BEGIN Data to examine
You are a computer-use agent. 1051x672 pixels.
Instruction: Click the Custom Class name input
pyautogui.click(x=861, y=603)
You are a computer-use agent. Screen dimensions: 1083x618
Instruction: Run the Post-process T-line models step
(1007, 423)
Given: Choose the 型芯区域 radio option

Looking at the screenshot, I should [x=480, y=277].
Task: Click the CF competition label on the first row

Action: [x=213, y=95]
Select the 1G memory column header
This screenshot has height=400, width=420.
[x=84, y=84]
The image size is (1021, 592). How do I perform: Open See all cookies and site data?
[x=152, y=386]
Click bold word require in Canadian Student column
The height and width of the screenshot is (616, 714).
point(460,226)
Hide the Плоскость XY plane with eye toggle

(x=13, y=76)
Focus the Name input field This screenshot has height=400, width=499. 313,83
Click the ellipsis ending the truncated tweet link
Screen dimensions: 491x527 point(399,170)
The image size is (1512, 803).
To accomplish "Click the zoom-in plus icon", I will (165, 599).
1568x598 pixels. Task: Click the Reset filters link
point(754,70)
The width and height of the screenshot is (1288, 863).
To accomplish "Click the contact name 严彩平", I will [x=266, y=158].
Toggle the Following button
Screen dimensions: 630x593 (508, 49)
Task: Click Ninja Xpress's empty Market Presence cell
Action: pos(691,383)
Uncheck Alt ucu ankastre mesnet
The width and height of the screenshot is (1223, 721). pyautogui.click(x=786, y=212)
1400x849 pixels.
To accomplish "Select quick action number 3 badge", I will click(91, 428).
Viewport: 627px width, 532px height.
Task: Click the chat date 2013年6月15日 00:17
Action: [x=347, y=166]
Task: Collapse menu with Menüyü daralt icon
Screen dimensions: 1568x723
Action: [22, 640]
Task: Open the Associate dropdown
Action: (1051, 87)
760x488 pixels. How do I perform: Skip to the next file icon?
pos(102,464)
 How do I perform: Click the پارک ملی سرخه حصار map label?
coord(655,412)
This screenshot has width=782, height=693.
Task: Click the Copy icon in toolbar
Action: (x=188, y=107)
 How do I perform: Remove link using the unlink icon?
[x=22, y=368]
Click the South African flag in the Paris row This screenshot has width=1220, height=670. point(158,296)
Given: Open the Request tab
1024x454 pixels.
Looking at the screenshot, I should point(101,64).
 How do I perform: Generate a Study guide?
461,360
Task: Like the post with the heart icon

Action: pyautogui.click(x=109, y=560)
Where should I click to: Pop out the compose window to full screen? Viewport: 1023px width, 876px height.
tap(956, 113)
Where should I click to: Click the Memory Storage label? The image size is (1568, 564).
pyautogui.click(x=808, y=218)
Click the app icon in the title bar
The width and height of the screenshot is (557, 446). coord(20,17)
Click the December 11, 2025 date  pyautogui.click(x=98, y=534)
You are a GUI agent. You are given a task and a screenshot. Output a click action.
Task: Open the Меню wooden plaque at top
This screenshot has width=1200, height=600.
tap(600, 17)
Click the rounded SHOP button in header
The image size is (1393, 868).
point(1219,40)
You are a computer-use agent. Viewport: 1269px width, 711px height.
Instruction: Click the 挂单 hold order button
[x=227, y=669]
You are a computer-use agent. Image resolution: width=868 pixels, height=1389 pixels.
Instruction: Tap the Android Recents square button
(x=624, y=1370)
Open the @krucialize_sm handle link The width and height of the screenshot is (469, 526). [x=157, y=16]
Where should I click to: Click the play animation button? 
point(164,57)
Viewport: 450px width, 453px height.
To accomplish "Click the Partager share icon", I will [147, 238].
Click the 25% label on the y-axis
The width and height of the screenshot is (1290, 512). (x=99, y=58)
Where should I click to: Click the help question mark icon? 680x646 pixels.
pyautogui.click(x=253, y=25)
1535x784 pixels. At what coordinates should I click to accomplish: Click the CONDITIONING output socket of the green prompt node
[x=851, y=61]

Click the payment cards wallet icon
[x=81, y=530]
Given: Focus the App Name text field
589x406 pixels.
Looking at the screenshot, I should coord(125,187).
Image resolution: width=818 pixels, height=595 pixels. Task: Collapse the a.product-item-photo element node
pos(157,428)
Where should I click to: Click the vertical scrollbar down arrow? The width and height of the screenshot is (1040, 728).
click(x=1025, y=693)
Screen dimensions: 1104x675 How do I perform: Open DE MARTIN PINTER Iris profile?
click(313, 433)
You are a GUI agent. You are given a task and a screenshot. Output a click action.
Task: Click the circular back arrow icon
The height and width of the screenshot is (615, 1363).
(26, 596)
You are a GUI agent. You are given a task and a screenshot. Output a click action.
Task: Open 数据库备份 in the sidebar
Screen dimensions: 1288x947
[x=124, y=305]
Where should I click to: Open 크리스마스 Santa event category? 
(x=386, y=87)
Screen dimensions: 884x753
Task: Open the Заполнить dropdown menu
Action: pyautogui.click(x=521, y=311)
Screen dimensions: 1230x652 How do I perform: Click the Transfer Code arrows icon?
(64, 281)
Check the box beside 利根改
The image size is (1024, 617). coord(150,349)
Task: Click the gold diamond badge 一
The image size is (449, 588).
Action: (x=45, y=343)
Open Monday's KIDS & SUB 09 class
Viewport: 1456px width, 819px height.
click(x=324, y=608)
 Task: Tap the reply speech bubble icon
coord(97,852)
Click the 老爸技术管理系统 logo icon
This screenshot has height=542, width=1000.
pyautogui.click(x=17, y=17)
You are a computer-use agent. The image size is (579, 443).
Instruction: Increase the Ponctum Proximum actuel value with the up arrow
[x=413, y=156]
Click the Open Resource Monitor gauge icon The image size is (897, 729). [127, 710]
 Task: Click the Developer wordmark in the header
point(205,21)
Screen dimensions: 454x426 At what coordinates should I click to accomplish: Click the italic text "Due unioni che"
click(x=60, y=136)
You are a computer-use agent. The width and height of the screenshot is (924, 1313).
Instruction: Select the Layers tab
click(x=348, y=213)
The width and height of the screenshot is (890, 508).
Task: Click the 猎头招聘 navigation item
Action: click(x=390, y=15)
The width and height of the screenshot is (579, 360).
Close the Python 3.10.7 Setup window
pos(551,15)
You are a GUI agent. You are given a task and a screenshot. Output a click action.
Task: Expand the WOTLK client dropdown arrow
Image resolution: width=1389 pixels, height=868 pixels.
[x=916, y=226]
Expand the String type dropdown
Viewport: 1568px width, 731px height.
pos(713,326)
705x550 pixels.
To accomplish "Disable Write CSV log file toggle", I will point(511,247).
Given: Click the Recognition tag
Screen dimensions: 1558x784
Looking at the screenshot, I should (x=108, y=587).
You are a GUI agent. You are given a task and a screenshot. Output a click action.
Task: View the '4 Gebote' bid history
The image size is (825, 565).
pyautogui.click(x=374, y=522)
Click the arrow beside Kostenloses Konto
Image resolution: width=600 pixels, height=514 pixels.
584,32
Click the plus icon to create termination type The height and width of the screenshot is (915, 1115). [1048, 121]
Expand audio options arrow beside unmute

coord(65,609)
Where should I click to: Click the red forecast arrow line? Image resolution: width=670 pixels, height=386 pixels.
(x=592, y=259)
END Data to examine
_Exercise:_
Report every line of the records that contains the word "field".

_Problem solution:_
Focus the Name input field This screenshot has height=400, width=499. 313,83
Given: Focus the App Name text field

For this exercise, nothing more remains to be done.